Der Grund für den publizistischen und politischen Zorn auf mich war mir natürlich klar: Ich hatte in Frage gestellt, dass der Mensch beliebig formbar ist und im Wesentlichen durch seine Umwelt bestimmt wird. Damit hatte ich ein zentrales Tabu des herrschenden Zeitgeistes verletzt und wurde entsprechend abgestraft. Was Wissenschaftler folgenlos schreiben durften, durfte eine ehemaliger Politiker wie ich noch lange nicht öffentlich sagen. 2014 widmete ich dieser Frage in "Der neue Tugendterror" erneut längere Passagen. Diesmal zogen es die Medien vor, das Thema zu beschweigen. Bei der Konzeption und Abfassung von "Wunschdenken" plante ich, eine erneute Intelligenzdebatte zu vermeiden. Alles aus meiner Sicht Notwendige war dazu gesagt, und dabei sollte es auch bleiben.
Die kognitive Kompetenz speist sich aus vielen Quellen
In "Wunschdenken" behandele ich unter anderem die Quellen wirtschaftlichen Wohlstands. Dabei ist die Erkenntnis zentral, dass das menschliche Wissen, die Summe der kognitiven Kompetenzen, die vornehmliche Wohlstandquelle ist. Daraus ergibt sich die große Bedeutung eines leistungsfähigen Bildungssystems. Unterschiede im Wissenskapital erklären weitestgehend die Wohlstandsunterschiede zwischen Staaten und Gesellschaften. Das ist eine gesicherte Erkenntnis der Bildungsforschung. Ebenso gesichert ist, dass sich die kognitiven Kompetenzen aus vielen Quellen speisen, dem Bildungssystem, der familiären Herkunft, der Sozialisation in einer bestimmten Kultur, aber natürlich auch dem angeborenen individuellen Potential. Politisch kann man also eine Menge tun, und das muss man auch.

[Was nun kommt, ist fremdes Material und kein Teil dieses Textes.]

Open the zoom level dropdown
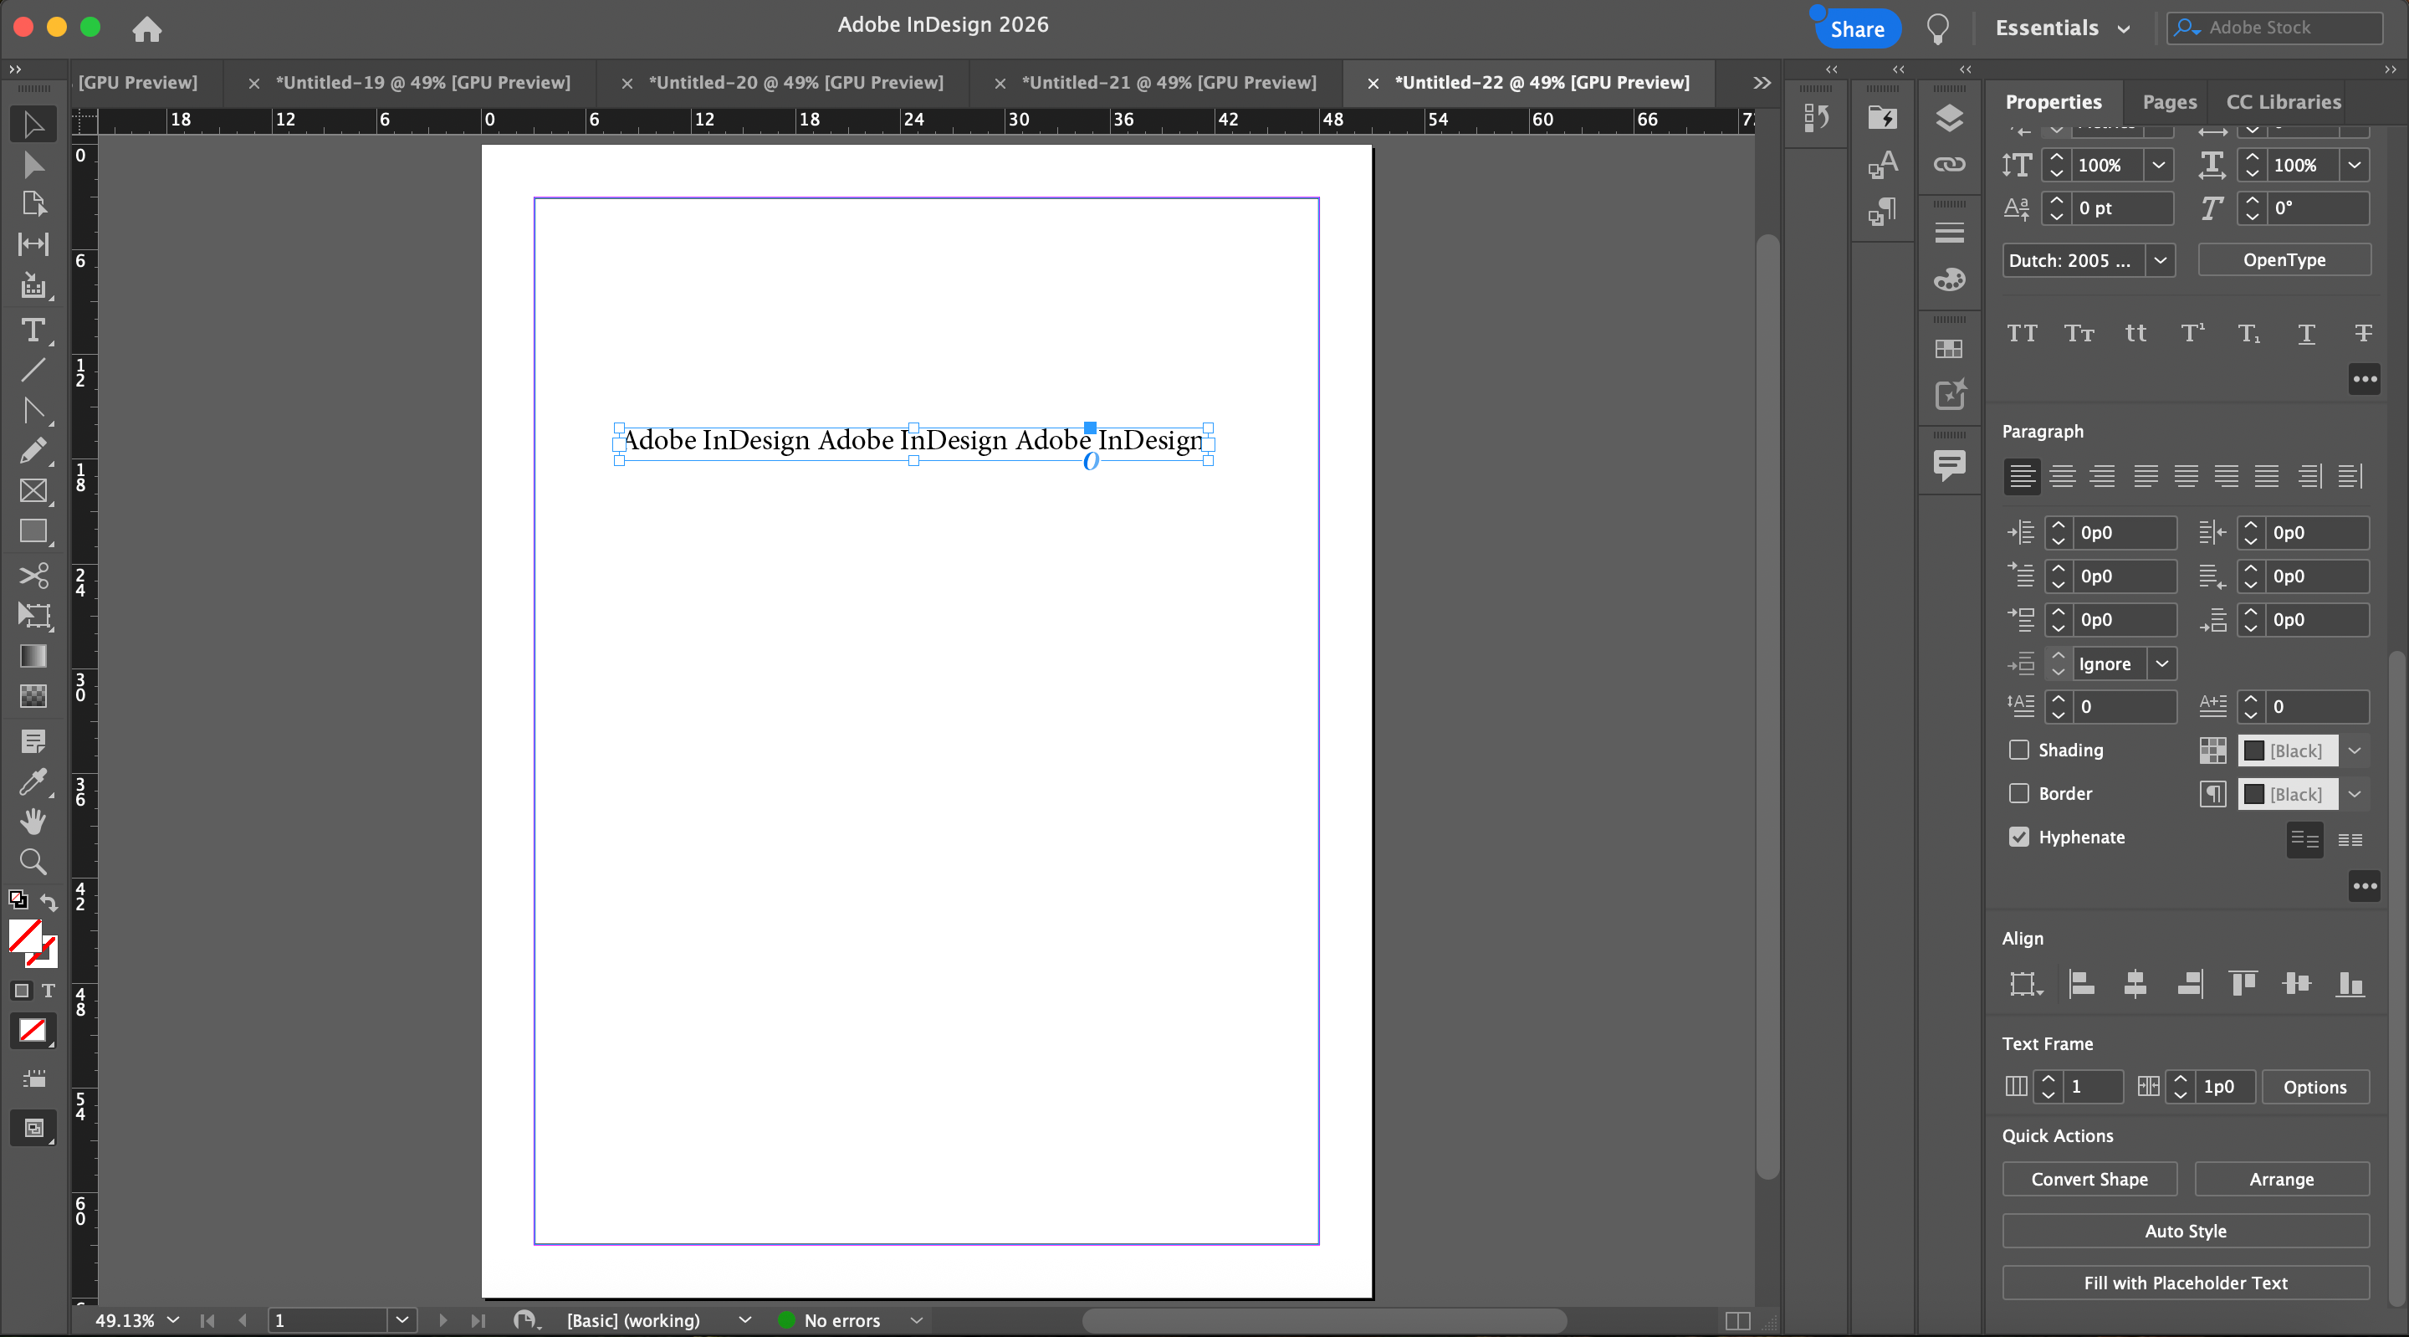 (x=173, y=1319)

Kein Weg führt aber daran vorbei, dass das Gefälle der kognitiven Kompetenzen international sehr groß ist, dass Einwanderer mit ihrer Herkunftskultur grundsätzlich auch ihre kognitiven Kompetenzen mitbringen und diese weitgehend an ihre Kinder weitergeben. Was das bedeutet und was daraus folgt, führe ich auf vielen Seiten aus.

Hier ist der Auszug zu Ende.